Customer anonymity is well protected by virtue of address. The business district’s typical pedestrian-clogged streets add to the effectiveness of the hotels’ location, because individuals are not easily identifiable amidst a crowd. In fact, patronage of the love-hotels actually adds to the crowding of the streets, creating a symbiotic relationship between the love-hotel and the business district. The success of one is directly linked to that of the other, and must be analyzed from the standpoint of the practical needs that sustain the businesses, and the sexual gratification afforded by the love-hotels.
In Shibuya, the jungles of love-hotels are located behind neon billboards which are situated at the rear of the amusement quarter, in the inner part of the commercial areas. Whether a person is there for the purpose of business or for the love-hotel is effectively disguised. The alleys leading to the love-hotel district are quiet during the day. Interestingly, it is just as quiet by night, in spite of the fact that almost all of the rooms are usually booked before dawn.
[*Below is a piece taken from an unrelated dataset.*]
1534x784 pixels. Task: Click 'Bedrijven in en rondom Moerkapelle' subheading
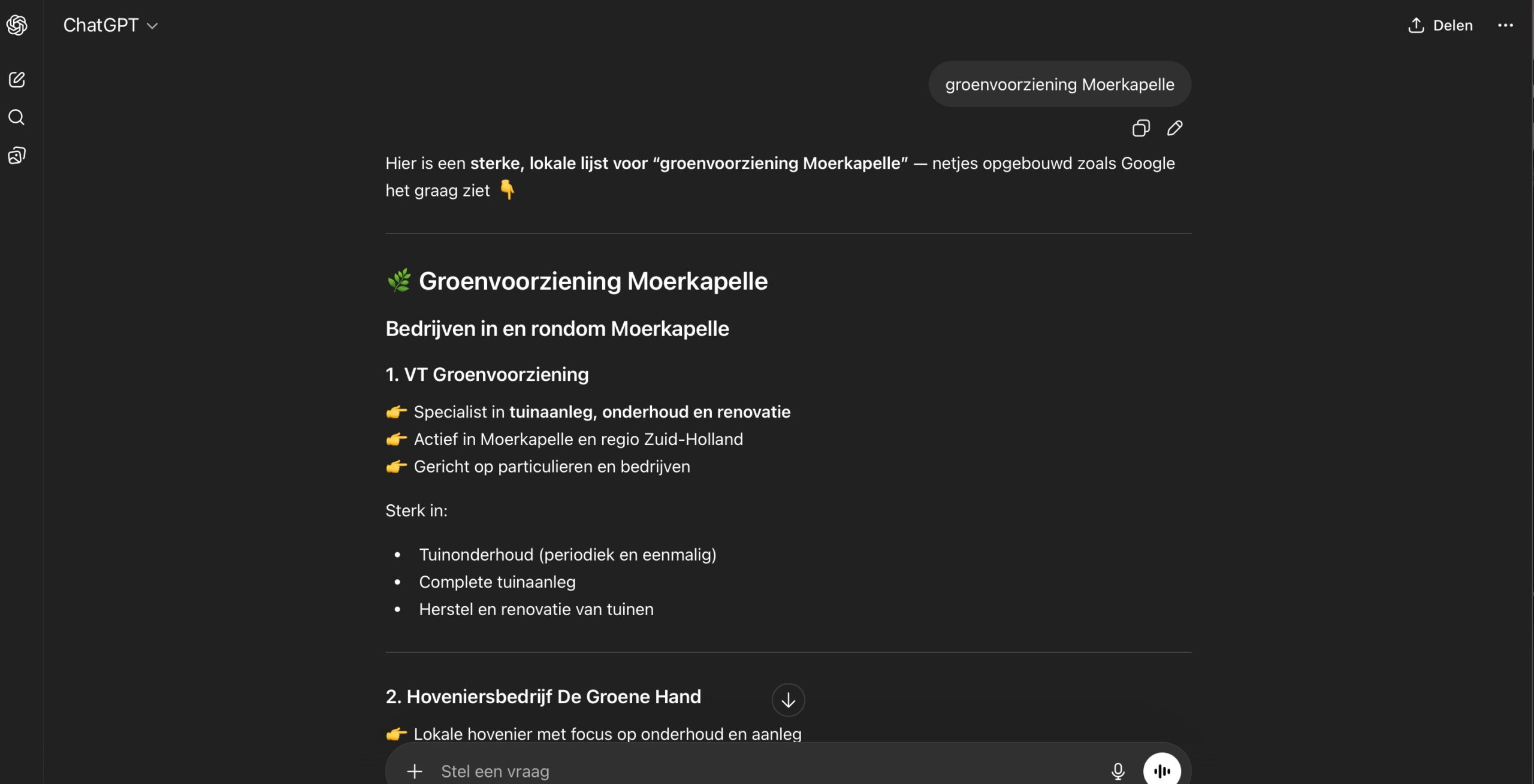[x=557, y=329]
On approaching the district, one encounters a very quiet street scene of the love-hotel district, quite in contrast to the hotel interiors, which are characteristically hyper-kinetic; that is to say, the love-hotel district processes a very active and dynamic form of urban intervention in a different way. Their clients do not want a replication of their homelike atmosphere; but desire to be free to indulge in sexual activity with guaranteed privacy.
urban morphology and architecture
The urban morphology created by love hotels is interesting: they group into small clusters for absolute spatial efficiency – they share walls, streets, façades, and sometimes entrances – since it is the interiority of the hotels that is important.
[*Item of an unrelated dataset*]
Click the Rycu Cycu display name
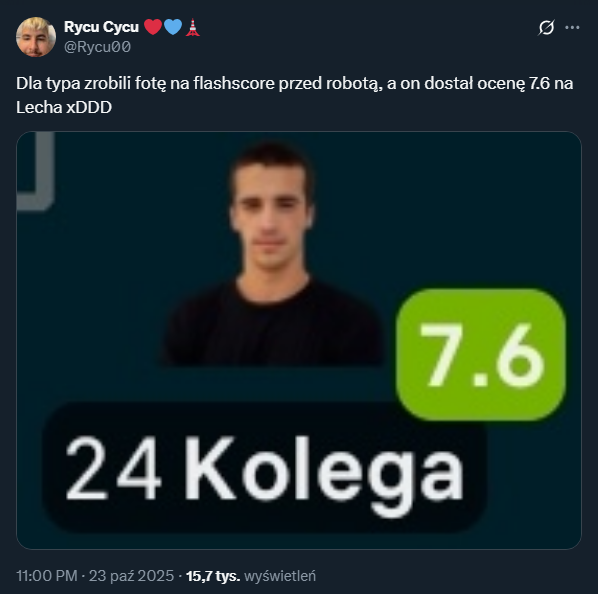 click(x=101, y=27)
It is here that a certain requirement for anonymity creates a contradiction in the architecture. A hotel’s fancy façade must be appropriately attractive, but must also conceal an interior space which is duly characterized by an absence of windows. This allows the interior of the room to be fully decorated according to a fantasy-theme, removed from the world outside.
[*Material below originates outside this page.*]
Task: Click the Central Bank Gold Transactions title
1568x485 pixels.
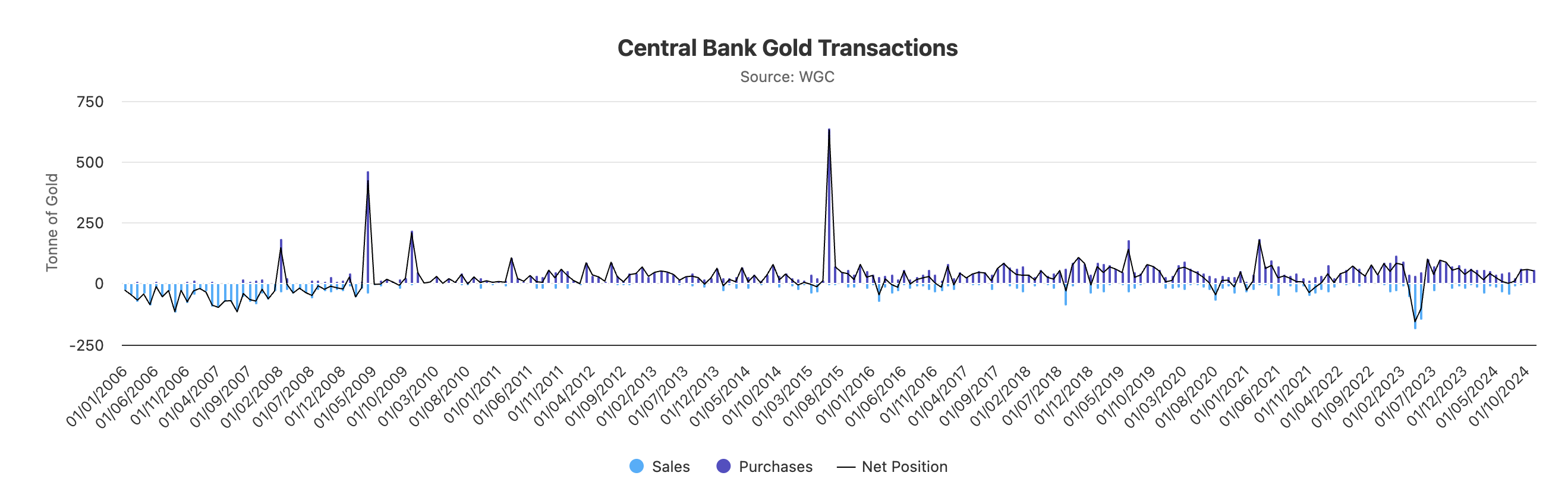Action: click(787, 48)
The architectural structure and mechanism of love-hotels are determined by urban order. There are logical needs for appearance and design that support the operation of the love hotels. If architecture is a physical agent – a building – that accommodates the physical and emotional needs of human in a particular context – then the architecture of love hotels must provide the privacy needed to fulfill emotional desires in a contemporary Japan (beyond an obviously functional role).
However, this privacy is compromised by a lack of security. For instance, anonymity cannot be guaranteed when no identity is needed to enter love hotels – no form of identification is required from customers; one enters, pays, and goes up to a room. Prostitution is illegal, and yet the existence of the hotels plays a contradictory role not only to that of the law, but also to encourage such business. Customers can easily contact their hosts (or hostesses) via the Internet, or meet at secret locations before heading to a ‘no-identity required’ love-hotel.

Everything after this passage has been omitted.